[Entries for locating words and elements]
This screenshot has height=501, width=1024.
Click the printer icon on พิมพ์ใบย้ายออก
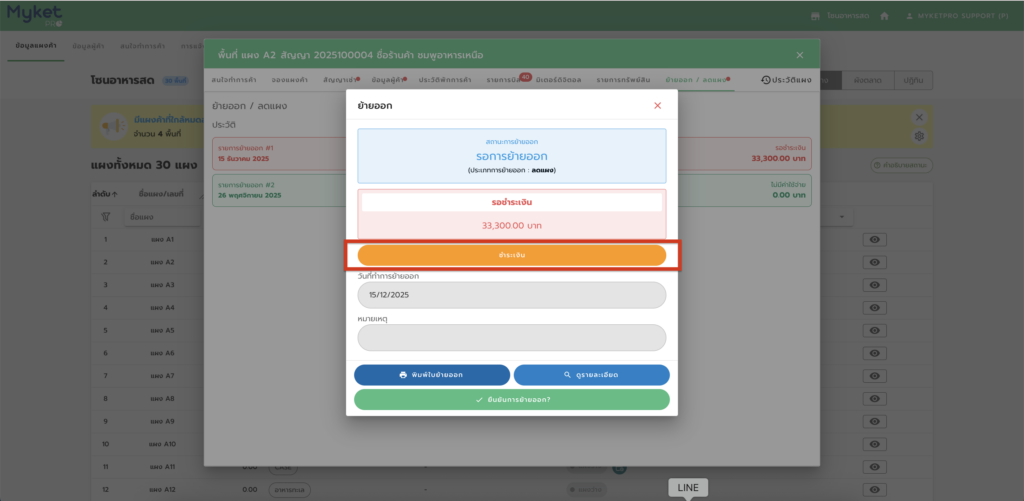[x=403, y=375]
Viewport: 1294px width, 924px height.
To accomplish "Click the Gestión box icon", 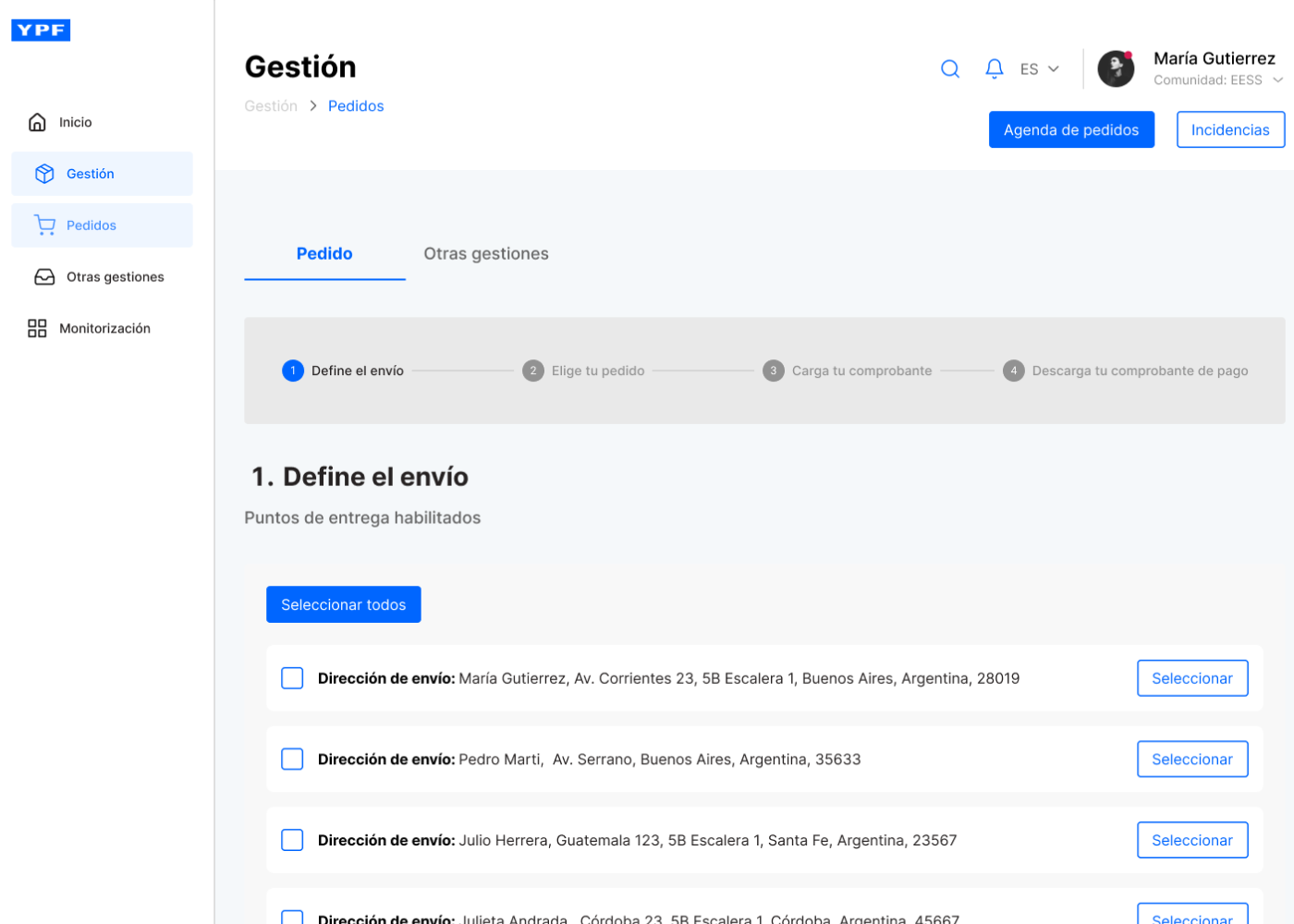I will [44, 174].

WHAT TO DO:
Which lines of the items above contain the string "height", with case counting? Extract each of those lines in full.

WRITTEN RESPONSE:
This screenshot has height=501, width=1024.
Viewport: 1294px width, 924px height.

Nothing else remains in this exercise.